Em causa está uma participação (a segunda sobre a mesma matéria) enviada a este órgão, considerado o ‘tribunal’ do partido, pelo militante de Braga Leonel Fernandes, dirigida contra Rui Rio e Adão Silva e datada de 23 de outubro do ano passado, o dia em que foi votada em plenário uma iniciativa de cidadãos a pedir a realização de um referendo sobre a despenalização da morte assistida.
Nessa votação, a direção do partido decidiu dar liberdade de voto aos deputados, o que, segundo o queixoso, violaria a deliberação do Congresso do PSD, a que compete estatutariamente “definir a estratégia política do partido, apreciar a atuação dos seus órgãos e deliberar sobre qualquer assunto de interesse para o partido”.
Em fevereiro de 2020, o Congresso aprovou uma moção temática onde se instava a que o PSD, “através das suas instâncias próprias (Comissão Política Nacional e Direção do Grupo Parlamentar), desenvolva todas as diligências políticas, institucionais e legislativas necessárias para que venha a ter lugar um referendo nacional em que seja perguntado aos portugueses pelo seu acordo ou desacordo com os projetos de lei sobre eutanásia”.
Numa notificação a que a Lusa teve acesso datada de terça-feira, o Conselho de Jurisdição Nacional (CJN) informou o militante Leonel Fernandes que deliberou, numa reunião de janeiro, e após “instrução do processo”, “concluir que existe matéria bastante para abertura de processo disciplinar”.
Contactado pela Lusa sobre as possíveis sanções - que, segundo os estatutos, podem ir desde a advertência à expulsão, passando pela cessação de funções em órgãos do partido -, o presidente do CJN, Paulo Colaço, escusou-se a antecipar o desfecho do processo.
“Eu não comento casos que ainda estejam em apreciação e repudio a justiça espetáculo”, afirmou, confirmando que “está em cima da mesa” a deliberação sobre este processo.

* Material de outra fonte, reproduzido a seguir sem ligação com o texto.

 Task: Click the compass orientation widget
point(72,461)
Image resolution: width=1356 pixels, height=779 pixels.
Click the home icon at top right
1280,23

O CJN já tinha arquivado uma primeira queixa do mesmo militante, considerando na altura que, “não estando esgotado o processo legislativo, não se pode considerar que tenha sido cometida qualquer infração pelos visados na participação disciplinar em apreço”.
No entanto, nessa ocasião, o CJN considerou que tanto a comissão política como o grupo parlamentar estavam “vinculados ao cumprimento das deliberações do Congresso Nacional” e defendeu que caberia a estes órgãos “encontrar uma forma de cumprir, antes do fim deste processo legislativo, a deliberação plasmada na moção ‘Eutanásia: cuidar e referendar’”.

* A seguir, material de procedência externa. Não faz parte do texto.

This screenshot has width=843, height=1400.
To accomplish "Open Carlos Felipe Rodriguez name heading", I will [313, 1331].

Na deliberação de meados de outubro do ano passado, o CJN salientava que “nem todas as moções vinculam o partido do mesmo modo”, já que em todos os Congressos são habitualmente aprovadas, de braço no ar, dezenas de moções temáticas.
Este órgão refere ter analisado todas as moções apresentadas ao 38.º Congresso do PSD e considerou que o texto sobre eutanásia submetido pelo militante António Pinheiro Torres “não é incompatível com nenhuma outra moção aprovada no Congresso, é clara e circunscrita quanto ao objetivo e tempo do seu cumprimento” e “não é nem inexequível nem meramente proclamatória”.
“É, por esse motivo, de acatamento obrigatório por parte da Comissão Política Nacional e da Direção do Grupo Parlamentar. Afirmar o oposto seria entender que os demais órgãos do PSD não estão obrigados ao cumprimento das deliberações do Congresso Nacional quando estas contêm objetivos concretos, viáveis e temporalmente definidos”, defendeu então o CJN.
O facto de o processo legislativo sobre um referendo à eutanásia já estar, agora, definitivamente encerrado está na base de uma decisão diferente da Jurisdição quanto à segunda queixa e da instauração do processo disciplinar a Rui Rio e Adão Silva.